Smog, es una palabra anglosajona, creada por la fusión de smoke y fog, humo y niebla. Un término muy adecuado para definir a la contaminación atmosférica, en concreto la causada por la industria, las calefacciones y el tráfico. Aunque el término fue acuñado por un periodista británico a principios del siglo XX, en 1952, «smog» pasó a convertirse en una palabra amenazadora y peligrosa. Entre el 5 y el 9 de diciembre de 1952, el «Great Smog» de Londres se cobró la vida de aproximadamente 4.000 personas. Fue sólo entonces cuando se tomaron medidas con el objetivo que nunca se repitiese una situación similar.

Se estima que los efectos del Great Smog de Londres provocaron en torno a 12.000 muertes prematuras en los siguientes 6 meses.

Londres era una ciudad ya acostumbrada al smog. Tras la Segunda Guerra Mundial, se levantó el racionamiento de combustibles y el parque móvil comenzó a renovarse. La industria volvió a la vida, y volvió con fuerza. Sin embargo, era un país aún en recuperación, que buscaba aliviar sus cuentas nacionales exportando carbón de gran calidad a todo el mundo.
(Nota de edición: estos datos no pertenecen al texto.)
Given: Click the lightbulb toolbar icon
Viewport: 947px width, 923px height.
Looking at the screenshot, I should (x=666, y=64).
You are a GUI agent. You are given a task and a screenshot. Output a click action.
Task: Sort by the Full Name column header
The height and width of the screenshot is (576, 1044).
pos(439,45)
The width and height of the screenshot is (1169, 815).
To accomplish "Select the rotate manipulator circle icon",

Los habitantes del país, y sus centrales térmicas – que generaban prácticamente toda la energía eléctrica, y funcionaban en su totalidad con carbón – se veían obligados a usar carbones de baja calidad, menor poder calorífico, y alto contenido en azufre.
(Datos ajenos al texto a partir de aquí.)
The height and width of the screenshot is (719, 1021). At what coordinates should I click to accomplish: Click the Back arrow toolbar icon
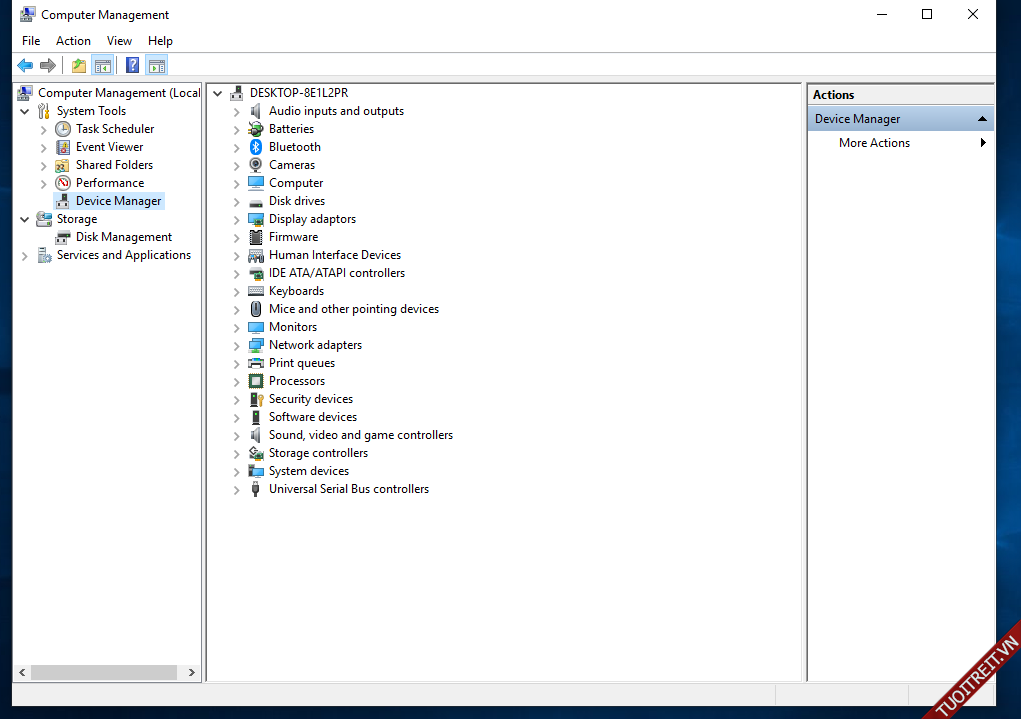tap(25, 66)
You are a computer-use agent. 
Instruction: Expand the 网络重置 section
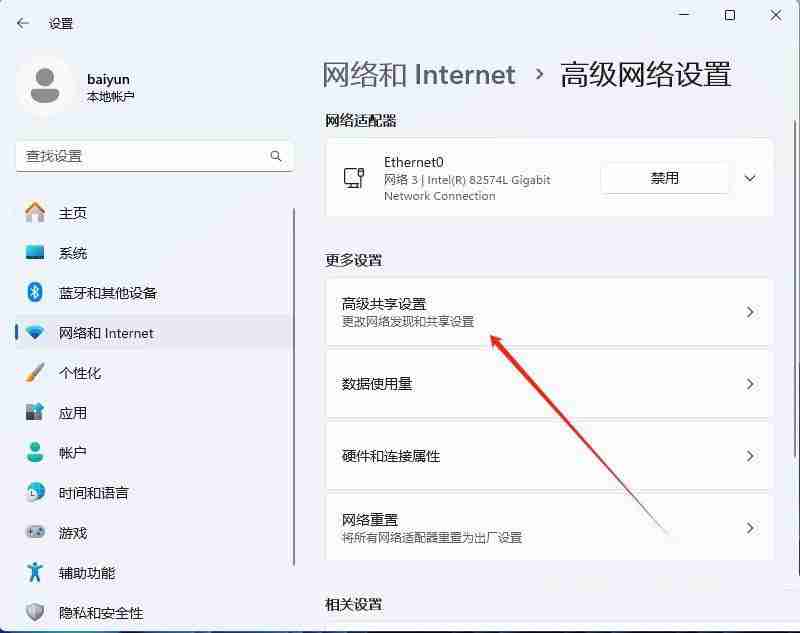tap(750, 528)
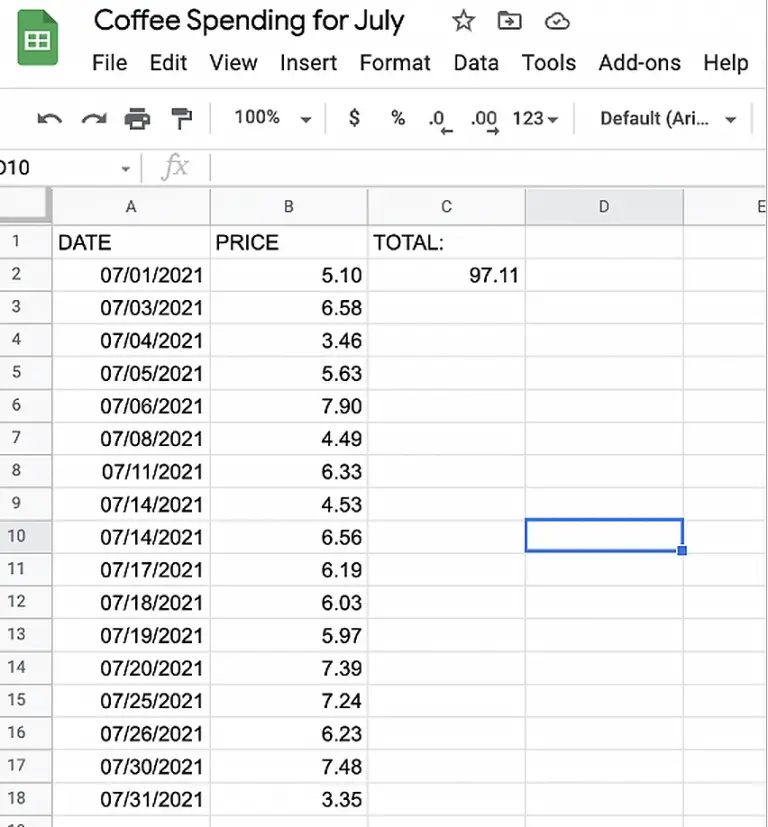This screenshot has height=827, width=768.
Task: Click the Move to folder icon
Action: click(x=509, y=20)
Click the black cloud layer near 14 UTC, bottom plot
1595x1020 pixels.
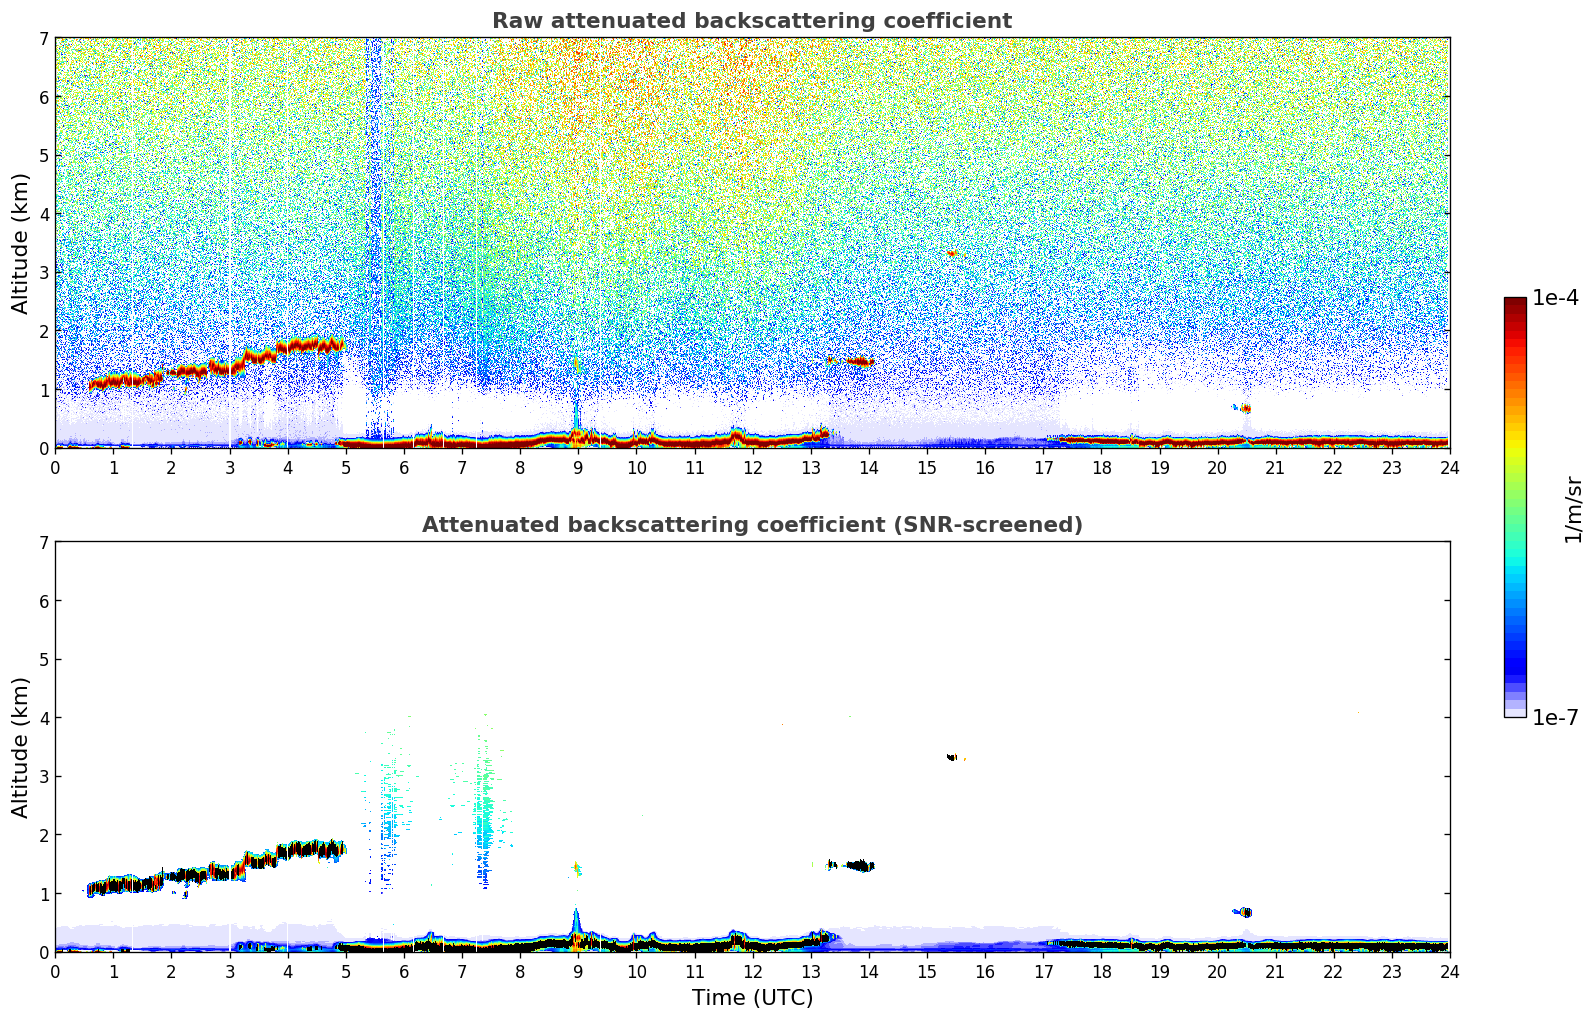click(858, 865)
Unos días antes del Great Smog, las temperaturas habían descendido de forma notable, lo que motivó a muchos hogares a encender sus calefacciones. Hace 65 años, la «calefacción» de las casas era en la mayor parte de casos, una chimenea alimentada con carbón. Durante varios días, la atmósfera londinense se llenó de partículas contaminantes, restos de azufre y químicos en suspensión. Fue entonces cuando un anticiclón se situó sobre Londres, provocando una situación de inversión térmica. Se interrumpió la elevación de aire desde la superficie, donde se atrapó la humedad y todos los contaminantes, impidiendo que las temperaturas de la superficie ascendieran.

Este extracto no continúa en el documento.